Jeune Cinéma : Votre film donne souvent une impression de cinéma-vérité. Mais c’est seulement une impression. Quelle est en fait la part des prises de vue directes ?
Alexander Kluge : Le cinéma-vérité a eu une importance énorme. Mais à l’état pur il ne peut aboutir qu’à des documentaires. En fait, je place l’interprète dans sa "situation". Je dis à Alexandra Kluge de "s’asseoir pour manger", rien de plus et elle invente le reste. De même avec les autres acteurs. Plus précisément, je demande aux interprètes d’écrire le dialogue à partir d’une donnée très sommaire. Puis je discute avec eux pour chercher la meilleure solution. Quand le moment d’intensité apparaît, je me retire et les laisse jouer. Si la scène est ratée. on recommence. Les personnages ne sont pas des acteurs. En général, ils ont dans la vie la fonction qui leur est attribuée dans le film. Mais ils interprètent la situation qu’ils ont dans l’intrigue et qu’ils connaissent. C’est ainsi qu’a été tournée par exemple la séquence avec le professeur qui est un vrai professeur.
Pour le gérant d’hôtel qui est aussi un vrai gérant d’hôtel et qui raconte comment au moment de la libération du camp où il était interné, les soldats soviétiques ont donné des armes aux prisonniers, les autorisant à tirer sur leurs gardiens et comment aucun ne l’a fait. En travaillant avec lui, j’avais remarqué qu’il était juif. On a joué la scène. Ensuite il nous a dit : "Mais savez-vous que vous vous adressez à un concentrationnaire ?" Et dans la conversation qui a suivi, il nous a raconté cela. J’ai pensé que ça devait être dans le film. Ce n’est pas un chaînon dramatique, cela n’a pas non plus une signification "seconde" allégorique par exemple. Simplement je crois qu’un homme ce n’est pas seulement un visage, c’est aussi ce qu’il y a derrière ce visage...
Ainsi tous les fragments sont-ils du cinéma-vérité, mais l’ensemble ne l’est pas, parce qu’un lien dramatique a été établi entre ces fragments. En somme, le même rapport avec le cinéma-vérité que certains films tchèques, par exemple ceux de Milos Forman. Ceci a donné un énorme matériel. En prises de vue utilisables, cinq heures de projection. Mais comme c’est un peu dans la méthode ou la manière du roman picaresque, on peut rajouter des histoires ou en enlever à volonté...
J.C. : Comment comprendre la conclusion : "Tous sont capables de tout. Et si tout le monde le savait, ce serait le paradis sur terre" ?
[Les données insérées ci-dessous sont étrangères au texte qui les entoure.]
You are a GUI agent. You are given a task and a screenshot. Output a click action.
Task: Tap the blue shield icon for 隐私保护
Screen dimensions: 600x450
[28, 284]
A.K. : J’ai repris une formule que Dostoïevski emploie dans un sens chrétien. Mais moi je l’ai repris dans un sens politique. Le bonheur de l’individu, celui d’Anita, dépend de la société dans laquelle il vit. Or je veux dire que cette société est un tout, que si elle change par évolution (sans même parler de révolution) les réformes de détail ne servent à rien. C’est seulement un changement profond dans la société qui aurait permis à Anita d’être différente.
J.C. : On a beaucoup parlé d’une influence de Jean-Luc Godard sur votre film. Qu’en pensez-vous ?
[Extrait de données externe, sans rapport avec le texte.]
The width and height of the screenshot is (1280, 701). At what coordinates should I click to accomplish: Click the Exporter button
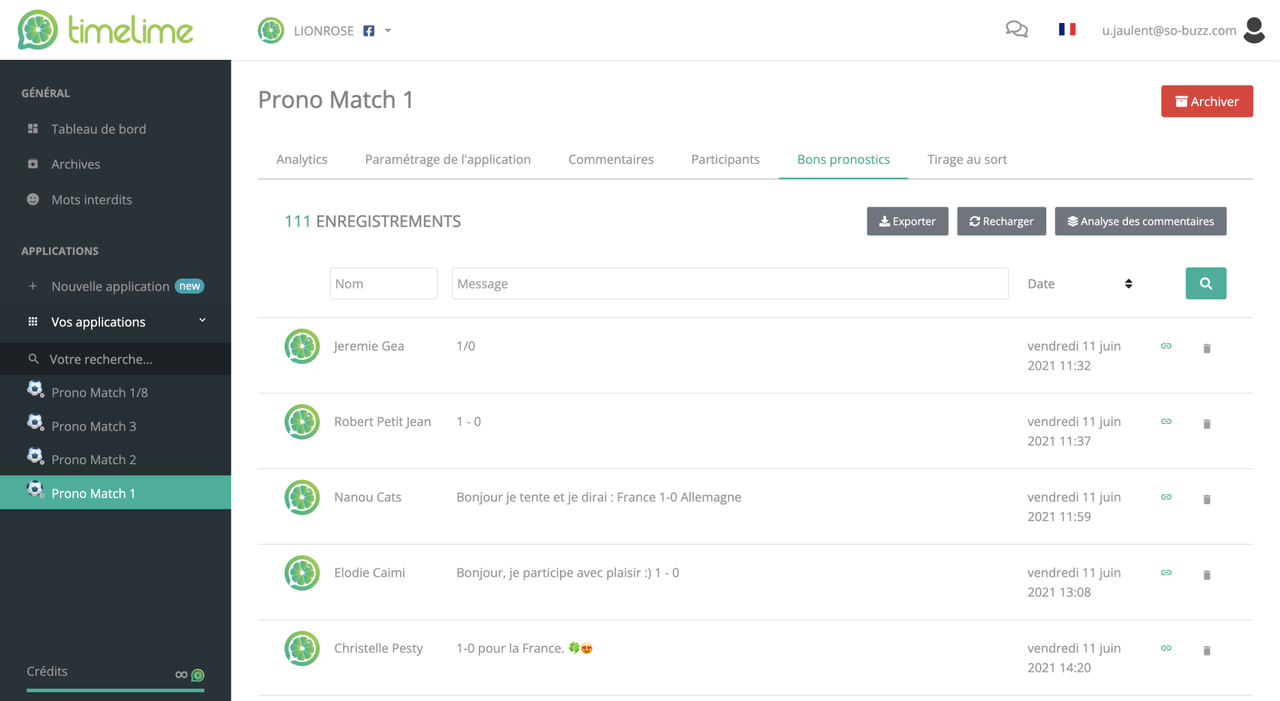[907, 221]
A.K. : J’aime beaucoup certains de ses films, certains, pas tous. J’aime À bout de souffle (), Vivre sa vie () par exemple. Il est certain que, dans le domaine de la forme, À bout de souffle a été pour les cinéastes une libération. Mais c’était un mouvement de l’époque, c’était dans l’air. Ainsi mon livre qui a été écrit un an avant le film utilise des procédés qui sont les mêmes que ceux de Jean-Luc Godard dans son film. D’un autre côté et quant au lien de cette forme avec un contenu, ses films de Godard à une partie du monde très précise et limitée, qui est Paris.
Propos recueillis par Jean Delmas
Jeune Cinéma n° 17, septembre 1966
* Cf. aussi "Anita G.," Jeune Cinéma n° 17, septembre 1966
Anita G. (Abschied von gestern). Réal, sc : Alexander Kluge d’après sa nouvelle ; ph : Edgar Reitz ; mont : Beate Mainka-Jellinghaus. Int : Alexandra Kluge, Günter Mack, Eva Maria Meineke, Hans Korte, Ursula Dirichs, Edith Kuntze-Pellogio, E.O. Fuhrmann, Werner Kreindl, Käthe Ebner, Hans Brammer, Karl-Heinz Peters (RFA, 1966, 88 mn).